** start Data in this exercise **

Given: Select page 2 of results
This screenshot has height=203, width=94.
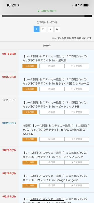Looking at the screenshot, I should point(43,29).
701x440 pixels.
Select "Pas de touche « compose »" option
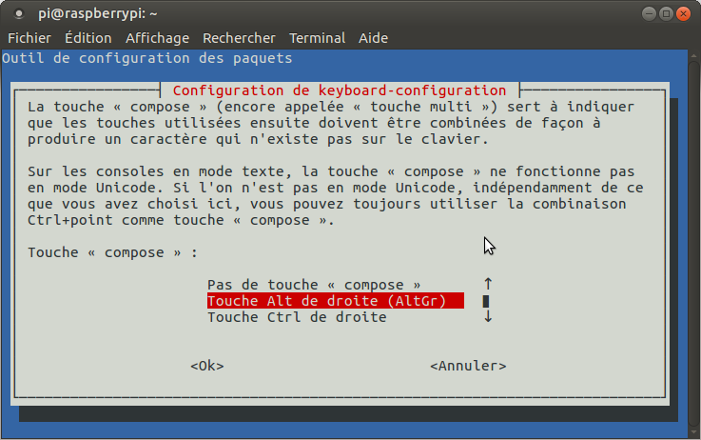[x=314, y=285]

** end Data in this exercise **

**What the exercise asks:** Echo every item above verbatim, line for line, leaving out the pictures.

**Output:**
Given: Select page 2 of results
This screenshot has height=203, width=94.
Looking at the screenshot, I should point(43,29).
701x440 pixels.
Select "Pas de touche « compose »" option
[x=314, y=285]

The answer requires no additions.